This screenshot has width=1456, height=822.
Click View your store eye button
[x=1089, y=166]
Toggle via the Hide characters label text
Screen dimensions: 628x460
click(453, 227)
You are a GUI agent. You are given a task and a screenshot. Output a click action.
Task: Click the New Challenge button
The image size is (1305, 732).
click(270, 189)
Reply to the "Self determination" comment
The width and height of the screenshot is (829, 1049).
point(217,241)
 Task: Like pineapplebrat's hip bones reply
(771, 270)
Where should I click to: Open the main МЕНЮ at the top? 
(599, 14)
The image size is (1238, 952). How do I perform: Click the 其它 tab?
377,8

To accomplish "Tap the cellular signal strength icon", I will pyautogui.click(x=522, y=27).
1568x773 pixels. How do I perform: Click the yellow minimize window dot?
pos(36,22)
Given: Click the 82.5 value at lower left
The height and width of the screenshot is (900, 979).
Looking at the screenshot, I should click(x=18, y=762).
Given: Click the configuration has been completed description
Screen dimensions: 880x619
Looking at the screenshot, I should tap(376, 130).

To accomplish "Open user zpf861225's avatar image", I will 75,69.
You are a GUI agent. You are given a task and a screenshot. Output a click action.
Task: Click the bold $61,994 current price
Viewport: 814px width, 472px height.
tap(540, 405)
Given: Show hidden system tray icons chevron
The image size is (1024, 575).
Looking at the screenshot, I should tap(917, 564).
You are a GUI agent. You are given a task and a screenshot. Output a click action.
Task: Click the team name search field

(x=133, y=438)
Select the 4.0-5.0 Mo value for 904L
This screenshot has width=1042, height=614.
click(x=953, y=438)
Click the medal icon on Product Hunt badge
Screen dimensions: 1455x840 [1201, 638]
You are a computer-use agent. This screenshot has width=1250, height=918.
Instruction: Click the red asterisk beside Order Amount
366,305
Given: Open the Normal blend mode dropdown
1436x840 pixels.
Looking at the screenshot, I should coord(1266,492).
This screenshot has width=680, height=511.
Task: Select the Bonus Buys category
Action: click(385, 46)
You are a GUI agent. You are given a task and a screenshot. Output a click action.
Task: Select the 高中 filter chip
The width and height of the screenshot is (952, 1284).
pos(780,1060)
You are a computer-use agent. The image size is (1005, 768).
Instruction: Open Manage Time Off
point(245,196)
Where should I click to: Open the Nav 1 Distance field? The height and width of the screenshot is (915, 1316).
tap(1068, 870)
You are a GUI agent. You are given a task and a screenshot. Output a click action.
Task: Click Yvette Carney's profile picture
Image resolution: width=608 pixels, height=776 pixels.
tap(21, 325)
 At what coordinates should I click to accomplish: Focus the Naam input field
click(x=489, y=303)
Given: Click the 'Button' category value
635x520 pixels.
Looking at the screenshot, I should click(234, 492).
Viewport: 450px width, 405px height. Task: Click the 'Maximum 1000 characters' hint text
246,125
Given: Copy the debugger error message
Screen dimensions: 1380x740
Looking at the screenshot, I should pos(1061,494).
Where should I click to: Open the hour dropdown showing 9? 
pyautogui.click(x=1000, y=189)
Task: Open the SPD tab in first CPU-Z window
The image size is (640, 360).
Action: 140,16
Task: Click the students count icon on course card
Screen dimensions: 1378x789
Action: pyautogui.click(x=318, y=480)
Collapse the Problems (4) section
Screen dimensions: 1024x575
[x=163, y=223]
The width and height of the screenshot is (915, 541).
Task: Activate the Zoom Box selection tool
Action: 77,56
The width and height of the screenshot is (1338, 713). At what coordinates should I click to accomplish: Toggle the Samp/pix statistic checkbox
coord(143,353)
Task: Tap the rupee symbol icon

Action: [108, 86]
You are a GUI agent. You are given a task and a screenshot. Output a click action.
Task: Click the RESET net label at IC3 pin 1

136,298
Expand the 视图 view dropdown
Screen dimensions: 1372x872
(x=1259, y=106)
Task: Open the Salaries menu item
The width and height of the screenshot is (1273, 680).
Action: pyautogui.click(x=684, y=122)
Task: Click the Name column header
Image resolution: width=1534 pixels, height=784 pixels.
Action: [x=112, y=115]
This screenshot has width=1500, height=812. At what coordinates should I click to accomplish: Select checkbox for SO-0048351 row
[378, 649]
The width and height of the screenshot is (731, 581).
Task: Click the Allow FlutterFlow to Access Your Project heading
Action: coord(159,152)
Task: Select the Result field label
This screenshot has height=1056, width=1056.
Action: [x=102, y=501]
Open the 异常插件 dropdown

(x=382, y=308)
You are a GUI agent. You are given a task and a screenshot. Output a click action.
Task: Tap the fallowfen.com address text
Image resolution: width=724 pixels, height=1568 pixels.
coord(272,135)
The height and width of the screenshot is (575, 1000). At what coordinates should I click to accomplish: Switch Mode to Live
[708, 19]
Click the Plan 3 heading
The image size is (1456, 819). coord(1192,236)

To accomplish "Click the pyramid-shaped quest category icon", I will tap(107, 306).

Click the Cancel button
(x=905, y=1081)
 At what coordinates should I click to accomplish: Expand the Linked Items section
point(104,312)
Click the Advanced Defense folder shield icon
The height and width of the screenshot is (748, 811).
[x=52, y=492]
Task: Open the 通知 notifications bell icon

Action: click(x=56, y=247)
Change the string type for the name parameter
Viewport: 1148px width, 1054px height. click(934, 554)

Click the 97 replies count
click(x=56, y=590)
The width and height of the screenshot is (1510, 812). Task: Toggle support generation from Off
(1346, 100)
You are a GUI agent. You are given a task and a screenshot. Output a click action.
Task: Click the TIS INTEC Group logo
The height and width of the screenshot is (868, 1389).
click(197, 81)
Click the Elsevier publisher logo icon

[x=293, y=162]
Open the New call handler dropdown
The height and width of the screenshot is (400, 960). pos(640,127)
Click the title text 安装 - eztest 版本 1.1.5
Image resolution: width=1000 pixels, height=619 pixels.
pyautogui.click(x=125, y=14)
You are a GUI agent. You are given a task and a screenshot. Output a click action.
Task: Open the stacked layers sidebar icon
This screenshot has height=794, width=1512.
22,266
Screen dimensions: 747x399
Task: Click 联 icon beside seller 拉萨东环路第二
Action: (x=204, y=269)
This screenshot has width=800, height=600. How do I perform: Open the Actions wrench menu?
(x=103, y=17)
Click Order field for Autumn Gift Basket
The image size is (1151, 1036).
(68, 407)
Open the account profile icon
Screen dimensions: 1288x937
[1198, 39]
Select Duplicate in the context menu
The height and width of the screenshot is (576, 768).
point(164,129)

————

*The request*
Convert every line of the entries above into a JSON list of strings, with one string per line and blank lines omitted.

*The result*
[
  "This screenshot has width=1456, height=822.",
  "Click View your store eye button",
  "[x=1089, y=166]",
  "Toggle via the Hide characters label text",
  "Screen dimensions: 628x460",
  "click(453, 227)",
  "You are a GUI agent. You are given a task and a screenshot. Output a click action.",
  "Task: Click the New Challenge button",
  "The image size is (1305, 732).",
  "click(270, 189)",
  "Reply to the \"Self determination\" comment",
  "The width and height of the screenshot is (829, 1049).",
  "point(217,241)",
  " Task: Like pineapplebrat's hip bones reply",
  "(771, 270)",
  "Where should I click to: Open the main МЕНЮ at the top? ",
  "(599, 14)",
  "The image size is (1238, 952). How do I perform: Click the 其它 tab?",
  "377,8",
  "To accomplish \"Tap the cellular signal strength icon\", I will pyautogui.click(x=522, y=27).",
  "1568x773 pixels. How do I perform: Click the yellow minimize window dot?",
  "pos(36,22)",
  "Given: Click the 82.5 value at lower left",
  "The height and width of the screenshot is (900, 979).",
  "Looking at the screenshot, I should click(x=18, y=762).",
  "Given: Click the configuration has been completed description",
  "Screen dimensions: 880x619",
  "Looking at the screenshot, I should tap(376, 130).",
  "To accomplish \"Open user zpf861225's avatar image\", I will 75,69.",
  "You are a GUI agent. You are given a task and a screenshot. Output a click action.",
  "Task: Click the bold $61,994 current price",
  "Viewport: 814px width, 472px height.",
  "tap(540, 405)",
  "Given: Show hidden system tray icons chevron",
  "The image size is (1024, 575).",
  "Looking at the screenshot, I should tap(917, 564).",
  "You are a GUI agent. You are given a task and a screenshot. Output a click action.",
  "Task: Click the team name search field",
  "(x=133, y=438)",
  "Select the 4.0-5.0 Mo value for 904L",
  "This screenshot has width=1042, height=614.",
  "click(x=953, y=438)",
  "Click the medal icon on Product Hunt badge",
  "Screen dimensions: 1455x840 [1201, 638]",
  "You are a computer-use agent. This screenshot has width=1250, height=918.",
  "Instruction: Click the red asterisk beside Order Amount",
  "366,305",
  "Given: Open the Normal blend mode dropdown",
  "1436x840 pixels.",
  "Looking at the screenshot, I should coord(1266,492).",
  "This screenshot has width=680, height=511.",
  "Task: Select the Bonus Buys category",
  "Action: click(385, 46)",
  "You are a GUI agent. You are given a task and a screenshot. Output a click action.",
  "Task: Select the 高中 filter chip",
  "The width and height of the screenshot is (952, 1284).",
  "pos(780,1060)",
  "You are a computer-use agent. The image size is (1005, 768).",
  "Instruction: Open Manage Time Off",
  "point(245,196)",
  "Where should I click to: Open the Nav 1 Distance field? The height and width of the screenshot is (915, 1316).",
  "tap(1068, 870)",
  "You are a GUI agent. You are given a task and a screenshot. Output a click action.",
  "Task: Click Yvette Carney's profile picture",
  "Image resolution: width=608 pixels, height=776 pixels.",
  "tap(21, 325)",
  " At what coordinates should I click to accomplish: Focus the Naam input field",
  "click(x=489, y=303)",
  "Given: Click the 'Button' category value",
  "635x520 pixels.",
  "Looking at the screenshot, I should click(234, 492).",
  "Viewport: 450px width, 405px height. Task: Click the 'Maximum 1000 characters' hint text",
  "246,125",
  "Given: Copy the debugger error message",
  "Screen dimensions: 1380x740",
  "Looking at the screenshot, I should pos(1061,494).",
  "Where should I click to: Open the hour dropdown showing 9? ",
  "pyautogui.click(x=1000, y=189)",
  "Task: Open the SPD tab in first CPU-Z window",
  "The image size is (640, 360).",
  "Action: 140,16",
  "Task: Click the students count icon on course card",
  "Screen dimensions: 1378x789",
  "Action: pyautogui.click(x=318, y=480)",
  "Collapse the Problems (4) section",
  "Screen dimensions: 1024x575",
  "[x=163, y=223]",
  "The width and height of the screenshot is (915, 541).",
  "Task: Activate the Zoom Box selection tool",
  "Action: 77,56",
  "The width and height of the screenshot is (1338, 713). At what coordinates should I click to accomplish: Toggle the Samp/pix statistic checkbox",
  "coord(143,353)",
  "Task: Tap the rupee symbol icon",
  "Action: [108, 86]",
  "You are a GUI agent. You are given a task and a screenshot. Output a click action.",
  "Task: Click the RESET net label at IC3 pin 1",
  "136,298",
  "Expand the 视图 view dropdown",
  "Screen dimensions: 1372x872",
  "(x=1259, y=106)",
  "Task: Open the Salaries menu item",
  "The width and height of the screenshot is (1273, 680).",
  "Action: pyautogui.click(x=684, y=122)",
  "Task: Click the Name column header",
  "Image resolution: width=1534 pixels, height=784 pixels.",
  "Action: [x=112, y=115]",
  "This screenshot has width=1500, height=812. At what coordinates should I click to accomplish: Select checkbox for SO-0048351 row",
  "[378, 649]",
  "The width and height of the screenshot is (731, 581).",
  "Task: Click the Allow FlutterFlow to Access Your Project heading",
  "Action: coord(159,152)",
  "Task: Select the Result field label",
  "This screenshot has height=1056, width=1056.",
  "Action: [x=102, y=501]",
  "Open the 异常插件 dropdown",
  "(x=382, y=308)",
  "You are a GUI agent. You are given a task and a screenshot. Output a click action.",
  "Task: Tap the fallowfen.com address text",
  "Image resolution: width=724 pixels, height=1568 pixels.",
  "coord(272,135)",
  "The height and width of the screenshot is (575, 1000). At what coordinates should I click to accomplish: Switch Mode to Live",
  "[708, 19]",
  "Click the Plan 3 heading",
  "The image size is (1456, 819). coord(1192,236)",
  "To accomplish \"Click the pyramid-shaped quest category icon\", I will tap(107, 306).",
  "Click the Cancel button",
  "(x=905, y=1081)",
  " At what coordinates should I click to accomplish: Expand the Linked Items section",
  "point(104,312)",
  "Click the Advanced Defense folder shield icon",
  "The height and width of the screenshot is (748, 811).",
  "[x=52, y=492]",
  "Task: Open the 通知 notifications bell icon",
  "Action: click(x=56, y=247)",
  "Change the string type for the name parameter",
  "Viewport: 1148px width, 1054px height. click(934, 554)",
  "Click the 97 replies count",
  "click(x=56, y=590)",
  "The width and height of the screenshot is (1510, 812). Task: Toggle support generation from Off",
  "(1346, 100)",
  "You are a GUI agent. You are given a task and a screenshot. Output a click action.",
  "Task: Click the TIS INTEC Group logo",
  "The height and width of the screenshot is (868, 1389).",
  "click(197, 81)",
  "Click the Elsevier publisher logo icon",
  "[x=293, y=162]",
  "Open the New call handler dropdown",
  "The height and width of the screenshot is (400, 960). pos(640,127)",
  "Click the title text 安装 - eztest 版本 1.1.5",
  "Image resolution: width=1000 pixels, height=619 pixels.",
  "pyautogui.click(x=125, y=14)",
  "You are a GUI agent. You are given a task and a screenshot. Output a click action.",
  "Task: Open the stacked layers sidebar icon",
  "This screenshot has height=794, width=1512.",
  "22,266",
  "Screen dimensions: 747x399",
  "Task: Click 联 icon beside seller 拉萨东环路第二",
  "Action: (x=204, y=269)",
  "This screenshot has width=800, height=600. How do I perform: Open the Actions wrench menu?",
  "(x=103, y=17)",
  "Click Order field for Autumn Gift Basket",
  "The image size is (1151, 1036).",
  "(68, 407)",
  "Open the account profile icon",
  "Screen dimensions: 1288x937",
  "[1198, 39]",
  "Select Duplicate in the context menu",
  "The height and width of the screenshot is (576, 768).",
  "point(164,129)"
]